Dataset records
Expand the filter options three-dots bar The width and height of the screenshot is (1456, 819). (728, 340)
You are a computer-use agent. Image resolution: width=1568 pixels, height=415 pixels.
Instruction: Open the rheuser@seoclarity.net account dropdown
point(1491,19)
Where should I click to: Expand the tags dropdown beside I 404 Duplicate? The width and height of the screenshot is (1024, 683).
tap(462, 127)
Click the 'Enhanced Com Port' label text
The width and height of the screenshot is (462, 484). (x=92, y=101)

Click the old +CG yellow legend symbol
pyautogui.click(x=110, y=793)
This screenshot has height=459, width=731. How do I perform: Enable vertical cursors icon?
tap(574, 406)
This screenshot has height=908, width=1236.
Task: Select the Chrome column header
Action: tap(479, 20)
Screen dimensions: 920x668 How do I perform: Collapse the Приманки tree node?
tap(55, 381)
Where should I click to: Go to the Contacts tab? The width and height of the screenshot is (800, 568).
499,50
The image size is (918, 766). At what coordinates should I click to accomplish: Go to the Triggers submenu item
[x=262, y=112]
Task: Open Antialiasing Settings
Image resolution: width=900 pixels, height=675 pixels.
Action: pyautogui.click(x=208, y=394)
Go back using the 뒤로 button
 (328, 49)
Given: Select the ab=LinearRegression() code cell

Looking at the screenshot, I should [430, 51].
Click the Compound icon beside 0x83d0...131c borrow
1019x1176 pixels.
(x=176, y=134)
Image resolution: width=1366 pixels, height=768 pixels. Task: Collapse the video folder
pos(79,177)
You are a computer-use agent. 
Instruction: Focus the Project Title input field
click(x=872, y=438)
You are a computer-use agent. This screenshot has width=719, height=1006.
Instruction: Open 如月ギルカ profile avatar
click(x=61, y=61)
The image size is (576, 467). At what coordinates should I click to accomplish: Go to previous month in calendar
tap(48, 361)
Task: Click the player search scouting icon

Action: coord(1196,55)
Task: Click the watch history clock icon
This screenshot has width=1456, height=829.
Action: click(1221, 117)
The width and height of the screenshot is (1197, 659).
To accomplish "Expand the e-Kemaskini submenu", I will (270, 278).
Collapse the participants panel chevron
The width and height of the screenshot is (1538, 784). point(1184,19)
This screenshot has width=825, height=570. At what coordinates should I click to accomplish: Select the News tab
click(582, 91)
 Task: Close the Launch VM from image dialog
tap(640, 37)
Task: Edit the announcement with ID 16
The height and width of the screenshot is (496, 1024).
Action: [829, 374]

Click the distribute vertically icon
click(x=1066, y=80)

Your objective
Format the lines between the line holding "The image size is (576, 467)." and the line holding "tap(640, 37)", inclusive, as a Markdown table with the columns No. and Entry. Number each line and leave out blank lines.

Answer
| No. | Entry |
|---|---|
| 1 | The image size is (576, 467). At what coordinates should I click to accomplish: Go to previous month in calendar |
| 2 | tap(48, 361) |
| 3 | Task: Click the player search scouting icon |
| 4 | Action: coord(1196,55) |
| 5 | Task: Click the watch history clock icon |
| 6 | This screenshot has width=1456, height=829. |
| 7 | Action: click(1221, 117) |
| 8 | The width and height of the screenshot is (1197, 659). |
| 9 | To accomplish "Expand the e-Kemaskini submenu", I will (270, 278). |
| 10 | Collapse the participants panel chevron |
| 11 | The width and height of the screenshot is (1538, 784). point(1184,19) |
| 12 | This screenshot has width=825, height=570. At what coordinates should I click to accomplish: Select the News tab |
| 13 | click(582, 91) |
| 14 |  Task: Close the Launch VM from image dialog |
| 15 | tap(640, 37) |